One Thing You Can’t Afford Anymore: Having Bad Credit

If you think inflation feels bad at the grocery store or at the gas pump, consider the pain it inflicts on a credit card statement, where higher prices don’t just impact the cost of the items purchased, but also on the financing to pay for them.

And according to several recent studies, a growing number of consumers are feeling this discomfort from the bills they see each month, as credit card balances approach record highs and look certain to surpass previous highs and eclipse 1 trillion dollars for the first time.

This is proof that many Americans engage in poor financial behavior.

Yes, I would like to believe that regular readers of a column like mine are financially responsible and not oblivious to debt; I hope what I’m about to say sounds mostly like a sermon given to the choir.

But as times change, strategies with credit change too. Behaviors that were acceptable and responsible a short time ago are no longer as healthy or appropriate today, a situation that will only get worse until interest rate hikes stop and inflation step back.

Meanwhile, the numbers suggest that many Americans — and the country as a whole — are headed for a credit card debt crisis.

Just last year, few people would have predicted such a thing.

As the pandemic took hold in 2020, Americans cut spending and focused on debt reduction; National credit card debt fell from a record $927 billion in the fourth quarter of 2019 to $770 billion in the first quarter of 2021, according to consumer debt data from the Federal Reserve. Bank of New York.

Since then, however, Americans have added more than $100 billion to their revolving credit balances, which now total some $887 billion.

With inflation and interest rates on the rise – along with other factors that are struggling for many consumers – it’s a lock that the old record will soon be broken, likely by the end of the year. ‘year.

At the same time, the rates themselves break another record, for the highest average credit card rate nationwide.

Bankrate.com pegs average credit card rates at over 18%, the highest since 1996.

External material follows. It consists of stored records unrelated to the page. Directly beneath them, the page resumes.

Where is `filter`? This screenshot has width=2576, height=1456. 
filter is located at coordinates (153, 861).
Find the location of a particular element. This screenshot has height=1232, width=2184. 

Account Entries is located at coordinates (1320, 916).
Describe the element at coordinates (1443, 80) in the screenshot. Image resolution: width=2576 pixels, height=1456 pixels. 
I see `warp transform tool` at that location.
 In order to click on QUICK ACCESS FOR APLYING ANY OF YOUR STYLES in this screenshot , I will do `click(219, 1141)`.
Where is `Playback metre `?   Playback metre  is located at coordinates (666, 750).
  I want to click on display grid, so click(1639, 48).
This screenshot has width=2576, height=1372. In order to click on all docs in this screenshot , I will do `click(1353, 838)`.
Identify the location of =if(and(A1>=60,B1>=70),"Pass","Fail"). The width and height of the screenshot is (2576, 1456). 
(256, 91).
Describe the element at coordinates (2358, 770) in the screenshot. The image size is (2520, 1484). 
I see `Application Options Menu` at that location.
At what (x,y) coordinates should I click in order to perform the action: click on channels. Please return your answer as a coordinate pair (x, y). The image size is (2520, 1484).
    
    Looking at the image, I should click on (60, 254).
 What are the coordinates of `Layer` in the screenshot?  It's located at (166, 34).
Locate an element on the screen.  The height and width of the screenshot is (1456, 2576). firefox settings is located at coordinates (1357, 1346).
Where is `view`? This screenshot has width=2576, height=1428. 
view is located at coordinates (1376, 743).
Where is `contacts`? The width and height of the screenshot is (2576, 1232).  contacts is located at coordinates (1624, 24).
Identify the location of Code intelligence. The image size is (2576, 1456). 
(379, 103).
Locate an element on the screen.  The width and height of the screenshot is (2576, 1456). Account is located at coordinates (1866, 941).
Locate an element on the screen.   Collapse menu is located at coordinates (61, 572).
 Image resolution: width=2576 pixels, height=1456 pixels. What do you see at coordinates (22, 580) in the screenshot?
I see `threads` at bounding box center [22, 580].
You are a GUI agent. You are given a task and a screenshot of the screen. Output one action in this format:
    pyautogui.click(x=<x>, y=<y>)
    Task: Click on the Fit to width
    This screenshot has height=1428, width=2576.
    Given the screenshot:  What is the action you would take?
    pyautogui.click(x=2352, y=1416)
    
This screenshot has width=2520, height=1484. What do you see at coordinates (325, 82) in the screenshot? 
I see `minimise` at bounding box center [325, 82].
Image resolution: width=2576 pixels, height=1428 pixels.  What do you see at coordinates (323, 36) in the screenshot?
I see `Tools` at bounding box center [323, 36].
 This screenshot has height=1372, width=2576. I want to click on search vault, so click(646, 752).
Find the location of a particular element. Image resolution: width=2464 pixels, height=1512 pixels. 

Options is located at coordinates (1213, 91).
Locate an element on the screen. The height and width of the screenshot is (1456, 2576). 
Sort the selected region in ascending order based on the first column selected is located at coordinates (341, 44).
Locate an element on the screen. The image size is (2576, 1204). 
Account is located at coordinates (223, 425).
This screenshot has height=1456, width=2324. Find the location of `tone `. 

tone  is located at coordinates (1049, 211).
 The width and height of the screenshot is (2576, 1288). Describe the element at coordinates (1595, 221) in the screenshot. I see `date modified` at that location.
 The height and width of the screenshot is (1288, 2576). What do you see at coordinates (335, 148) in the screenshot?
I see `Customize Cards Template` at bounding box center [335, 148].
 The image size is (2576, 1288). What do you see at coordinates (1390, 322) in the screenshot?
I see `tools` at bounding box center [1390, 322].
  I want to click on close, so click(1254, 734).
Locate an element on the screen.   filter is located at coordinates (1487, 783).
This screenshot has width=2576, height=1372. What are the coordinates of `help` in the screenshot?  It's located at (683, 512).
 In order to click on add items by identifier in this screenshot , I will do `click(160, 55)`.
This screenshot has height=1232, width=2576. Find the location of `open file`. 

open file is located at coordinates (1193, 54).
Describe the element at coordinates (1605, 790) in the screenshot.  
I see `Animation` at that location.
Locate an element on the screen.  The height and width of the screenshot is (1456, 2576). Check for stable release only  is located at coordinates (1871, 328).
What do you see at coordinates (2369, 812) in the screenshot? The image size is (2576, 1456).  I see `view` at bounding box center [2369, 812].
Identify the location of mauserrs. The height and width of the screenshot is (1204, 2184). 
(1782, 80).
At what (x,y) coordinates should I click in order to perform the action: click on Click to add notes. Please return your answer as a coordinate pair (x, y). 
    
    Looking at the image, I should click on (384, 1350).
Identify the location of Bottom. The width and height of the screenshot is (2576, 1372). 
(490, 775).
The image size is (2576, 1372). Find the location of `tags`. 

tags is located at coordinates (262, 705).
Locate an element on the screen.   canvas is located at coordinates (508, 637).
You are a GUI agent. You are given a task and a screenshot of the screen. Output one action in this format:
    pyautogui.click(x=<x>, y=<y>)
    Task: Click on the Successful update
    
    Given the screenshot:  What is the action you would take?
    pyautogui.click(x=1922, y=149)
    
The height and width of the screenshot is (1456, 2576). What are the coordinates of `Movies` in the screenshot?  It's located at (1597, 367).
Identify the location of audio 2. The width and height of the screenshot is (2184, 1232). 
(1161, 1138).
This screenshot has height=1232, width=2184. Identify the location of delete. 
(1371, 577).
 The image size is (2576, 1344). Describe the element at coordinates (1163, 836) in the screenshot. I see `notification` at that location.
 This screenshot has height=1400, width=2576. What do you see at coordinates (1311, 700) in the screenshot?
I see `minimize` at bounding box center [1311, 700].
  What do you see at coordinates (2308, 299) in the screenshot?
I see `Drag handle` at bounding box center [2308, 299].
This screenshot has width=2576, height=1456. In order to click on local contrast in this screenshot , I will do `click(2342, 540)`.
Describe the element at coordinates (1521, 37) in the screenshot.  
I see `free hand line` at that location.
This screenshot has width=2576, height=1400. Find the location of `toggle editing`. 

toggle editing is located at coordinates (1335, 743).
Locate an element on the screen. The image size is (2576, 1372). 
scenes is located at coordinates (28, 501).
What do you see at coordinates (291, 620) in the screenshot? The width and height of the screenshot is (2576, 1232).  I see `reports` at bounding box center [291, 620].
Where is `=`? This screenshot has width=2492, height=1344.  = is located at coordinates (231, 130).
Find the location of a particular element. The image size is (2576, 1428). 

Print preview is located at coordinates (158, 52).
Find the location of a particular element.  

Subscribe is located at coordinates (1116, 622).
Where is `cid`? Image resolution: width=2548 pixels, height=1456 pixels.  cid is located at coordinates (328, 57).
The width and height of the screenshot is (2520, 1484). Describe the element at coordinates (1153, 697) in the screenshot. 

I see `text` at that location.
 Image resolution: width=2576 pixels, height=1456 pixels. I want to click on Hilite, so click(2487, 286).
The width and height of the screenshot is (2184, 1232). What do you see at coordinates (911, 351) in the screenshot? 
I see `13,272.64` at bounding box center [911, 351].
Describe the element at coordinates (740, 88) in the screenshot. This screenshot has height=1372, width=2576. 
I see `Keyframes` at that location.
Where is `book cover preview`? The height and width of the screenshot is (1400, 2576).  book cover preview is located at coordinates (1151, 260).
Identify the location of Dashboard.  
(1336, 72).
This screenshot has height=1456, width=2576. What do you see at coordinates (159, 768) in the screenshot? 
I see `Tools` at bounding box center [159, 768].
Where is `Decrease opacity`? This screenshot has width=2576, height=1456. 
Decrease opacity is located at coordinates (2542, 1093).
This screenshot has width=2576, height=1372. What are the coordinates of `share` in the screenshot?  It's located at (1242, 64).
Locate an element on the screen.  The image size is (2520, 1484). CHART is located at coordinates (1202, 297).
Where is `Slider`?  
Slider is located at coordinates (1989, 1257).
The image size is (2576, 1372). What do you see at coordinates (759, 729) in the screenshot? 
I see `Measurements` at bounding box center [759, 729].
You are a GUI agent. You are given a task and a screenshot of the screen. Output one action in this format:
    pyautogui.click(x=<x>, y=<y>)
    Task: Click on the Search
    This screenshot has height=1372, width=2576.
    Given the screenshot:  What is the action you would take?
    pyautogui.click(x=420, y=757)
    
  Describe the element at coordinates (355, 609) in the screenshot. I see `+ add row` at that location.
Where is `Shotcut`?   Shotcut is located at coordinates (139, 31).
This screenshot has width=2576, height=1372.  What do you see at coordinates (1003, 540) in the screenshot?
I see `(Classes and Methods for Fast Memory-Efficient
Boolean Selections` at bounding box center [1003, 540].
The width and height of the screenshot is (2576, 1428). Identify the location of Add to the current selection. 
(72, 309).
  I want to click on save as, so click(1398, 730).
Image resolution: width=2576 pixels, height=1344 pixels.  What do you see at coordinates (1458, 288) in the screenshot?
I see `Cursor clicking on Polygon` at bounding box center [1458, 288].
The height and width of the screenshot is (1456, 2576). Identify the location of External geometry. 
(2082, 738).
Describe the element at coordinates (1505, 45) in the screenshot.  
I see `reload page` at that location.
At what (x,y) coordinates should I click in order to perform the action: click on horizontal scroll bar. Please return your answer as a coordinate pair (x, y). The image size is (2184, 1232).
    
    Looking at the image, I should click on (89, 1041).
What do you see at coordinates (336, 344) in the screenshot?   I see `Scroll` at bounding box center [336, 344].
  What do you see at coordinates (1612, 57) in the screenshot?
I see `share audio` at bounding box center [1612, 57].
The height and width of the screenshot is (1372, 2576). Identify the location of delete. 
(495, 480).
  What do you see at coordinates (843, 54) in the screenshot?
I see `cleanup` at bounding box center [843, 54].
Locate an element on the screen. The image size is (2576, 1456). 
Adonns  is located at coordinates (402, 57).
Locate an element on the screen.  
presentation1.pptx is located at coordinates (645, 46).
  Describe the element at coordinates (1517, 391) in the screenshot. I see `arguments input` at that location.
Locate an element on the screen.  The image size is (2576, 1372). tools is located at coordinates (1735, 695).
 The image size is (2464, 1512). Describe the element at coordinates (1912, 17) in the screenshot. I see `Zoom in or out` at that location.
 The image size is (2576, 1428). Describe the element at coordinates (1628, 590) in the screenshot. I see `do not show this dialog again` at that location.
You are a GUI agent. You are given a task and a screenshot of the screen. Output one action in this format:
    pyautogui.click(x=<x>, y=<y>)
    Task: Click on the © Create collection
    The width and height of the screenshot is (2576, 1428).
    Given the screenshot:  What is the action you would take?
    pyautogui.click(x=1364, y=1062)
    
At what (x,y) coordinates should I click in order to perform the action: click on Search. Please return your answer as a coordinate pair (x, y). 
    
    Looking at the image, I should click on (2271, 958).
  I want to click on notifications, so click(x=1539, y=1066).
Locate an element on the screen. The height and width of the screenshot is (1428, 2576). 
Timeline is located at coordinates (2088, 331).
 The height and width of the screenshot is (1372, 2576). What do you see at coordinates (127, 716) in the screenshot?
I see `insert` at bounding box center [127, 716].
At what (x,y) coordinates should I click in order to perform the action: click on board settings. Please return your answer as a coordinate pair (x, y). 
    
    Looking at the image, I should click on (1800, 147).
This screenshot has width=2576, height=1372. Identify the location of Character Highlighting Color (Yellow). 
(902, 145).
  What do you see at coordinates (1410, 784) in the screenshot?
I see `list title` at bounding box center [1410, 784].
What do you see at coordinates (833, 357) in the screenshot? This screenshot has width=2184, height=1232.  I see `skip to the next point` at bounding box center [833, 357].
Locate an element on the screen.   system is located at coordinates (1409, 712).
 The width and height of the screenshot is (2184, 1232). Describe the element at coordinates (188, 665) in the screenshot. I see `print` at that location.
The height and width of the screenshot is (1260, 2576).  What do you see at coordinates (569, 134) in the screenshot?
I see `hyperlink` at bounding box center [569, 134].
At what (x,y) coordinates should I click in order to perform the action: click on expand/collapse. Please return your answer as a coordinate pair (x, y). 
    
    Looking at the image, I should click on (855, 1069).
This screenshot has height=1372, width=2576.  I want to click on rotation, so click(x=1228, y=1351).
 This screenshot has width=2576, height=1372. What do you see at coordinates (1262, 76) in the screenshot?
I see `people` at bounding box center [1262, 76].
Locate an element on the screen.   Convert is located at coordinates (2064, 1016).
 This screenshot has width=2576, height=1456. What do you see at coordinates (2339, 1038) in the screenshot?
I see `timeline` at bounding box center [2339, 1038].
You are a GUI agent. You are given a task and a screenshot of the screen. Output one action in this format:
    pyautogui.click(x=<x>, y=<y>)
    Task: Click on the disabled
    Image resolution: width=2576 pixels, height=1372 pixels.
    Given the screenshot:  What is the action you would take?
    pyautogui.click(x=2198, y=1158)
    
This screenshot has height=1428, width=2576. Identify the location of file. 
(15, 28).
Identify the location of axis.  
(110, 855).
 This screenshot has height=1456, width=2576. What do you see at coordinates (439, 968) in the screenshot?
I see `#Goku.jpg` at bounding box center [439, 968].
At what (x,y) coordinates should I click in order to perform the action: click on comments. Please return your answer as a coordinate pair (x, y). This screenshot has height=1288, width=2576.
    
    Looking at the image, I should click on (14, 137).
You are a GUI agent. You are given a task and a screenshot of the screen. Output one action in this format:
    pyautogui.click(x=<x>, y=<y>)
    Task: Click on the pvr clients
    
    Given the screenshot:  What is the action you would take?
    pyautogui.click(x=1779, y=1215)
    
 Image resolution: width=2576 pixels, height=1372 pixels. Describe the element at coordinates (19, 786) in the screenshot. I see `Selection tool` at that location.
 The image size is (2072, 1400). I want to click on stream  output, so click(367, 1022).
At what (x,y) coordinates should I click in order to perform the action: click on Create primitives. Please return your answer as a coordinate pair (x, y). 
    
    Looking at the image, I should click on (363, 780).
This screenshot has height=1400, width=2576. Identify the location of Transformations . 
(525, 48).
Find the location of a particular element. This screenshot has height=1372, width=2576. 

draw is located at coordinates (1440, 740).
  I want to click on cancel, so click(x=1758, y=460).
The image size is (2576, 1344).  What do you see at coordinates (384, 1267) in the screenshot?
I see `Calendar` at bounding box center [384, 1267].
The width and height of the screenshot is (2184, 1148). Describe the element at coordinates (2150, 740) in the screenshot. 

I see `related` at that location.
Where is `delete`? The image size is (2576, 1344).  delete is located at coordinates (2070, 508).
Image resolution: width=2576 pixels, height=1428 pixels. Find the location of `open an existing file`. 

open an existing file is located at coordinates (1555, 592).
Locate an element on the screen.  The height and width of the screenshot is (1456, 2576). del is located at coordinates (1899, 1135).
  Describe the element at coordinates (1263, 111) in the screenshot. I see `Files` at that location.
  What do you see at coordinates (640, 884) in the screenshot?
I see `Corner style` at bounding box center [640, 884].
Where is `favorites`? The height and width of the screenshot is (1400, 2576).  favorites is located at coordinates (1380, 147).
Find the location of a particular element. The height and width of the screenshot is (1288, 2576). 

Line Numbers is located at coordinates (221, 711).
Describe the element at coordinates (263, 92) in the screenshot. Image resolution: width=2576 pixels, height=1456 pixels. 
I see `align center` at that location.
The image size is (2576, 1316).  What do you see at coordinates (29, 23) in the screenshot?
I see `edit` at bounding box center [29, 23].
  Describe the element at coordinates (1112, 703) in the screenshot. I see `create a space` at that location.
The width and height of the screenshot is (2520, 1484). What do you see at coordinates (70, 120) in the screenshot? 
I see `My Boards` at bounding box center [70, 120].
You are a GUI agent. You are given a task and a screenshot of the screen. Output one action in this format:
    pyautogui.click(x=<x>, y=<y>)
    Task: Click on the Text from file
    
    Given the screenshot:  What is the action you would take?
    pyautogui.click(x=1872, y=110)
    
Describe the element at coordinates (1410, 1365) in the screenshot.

This barely explains the Federal Reserve’s latest interest rate hike, which card issuers hadn’t fully digested before the central bank raised interest rates by 0.75 percentage points. Wednesday.

In addition, the Fed has signaled that it will likely raise rates again – by a total of 1.25% – before the end of the year.

Ouch.

LendingTree, which in 2019 began tracking rates on 200 of the nation’s most popular credit cards (issued by over 50 lenders) recently pegged the average credit card interest rate at around 21.6%, a record.

And several studies show that the average interest rate on new cards issued today is north of 21%.

With further increases already planned, rates of 25% will not be outliers by the time New Year’s Day rolls around.

This should be enough to dissuade consumers from going into debt, but it is not.

LendingTree analysts calculated the national average card debt among people with outstanding balances to be $6,569. Meanwhile, a CreditCards.com study released this week showed that nearly two-thirds of credit card debtors have had a balance for at least a year.

If you’re constantly faced with credit card bills – never resetting balances after big purchases or just regular monthly expenses – then carrying credit card debt isn’t a temporary way to getting by is an ongoing part of your financial strategy.

Good luck with this, as high prices and higher rates will make it harder to repay in the future, adding years to the time it takes to zero a bill by paying at or near minimum.

Worse still, although you can try to blame the situation on the economy and rising prices, most credit card debt problems are the fault of the borrower.

Yeah, the dollars aren’t going as far now as they were a year ago. But this doesn’t just apply to the goods you buy, it also affects the interest you owe. If you have $5,000 in credit card debt and are making monthly payments of $500 while trying to reduce the balance, less of your money is now going to the principal (unless you have a fixed rate card).

Your behavior may not have changed, but your payment date is further away and your efforts have become less effective.

The good news, if there is any, is that so far consumers seem to be paying their bills. Delinquency levels are historically low, and the debt-to-income ratio is not exceptionally high.

That could change overnight, however, as the cumulative effects of more expensive everyday life continue to knock on our doors.

With this in mind, consumers need to fine-tune their spending and eliminate all high-interest debt.

With so few investment products currently promising double-digit returns, anyone with debt to repay should consider “investing” in repayment as a good return on their money.

Making progress is tough with inflation north of 8%, so write down any debts, track your spending, and see where you can cut ledger expenses to improve the outlook for what you owe.

Trade-offs can be difficult, but ask yourself if debt is causing more pain – monetary or emotional – than spending cuts; if so, tackle the debt.

Consider refinancing where possible. There are still low rate balance transfer offers available; consider moving credit card balances, but beware of transfer fees and the costs that will arise if you can’t pay off the debt before the interest rate expires and the normal rate comes in to kick your ass buttocks.

Consider the timing of major purchases and evaluate financing options before heading to the store or dealership. Monitor your credit rating; the more progress you can make to improve it now, the more it can help you if you need to seek a refinance deal down the road.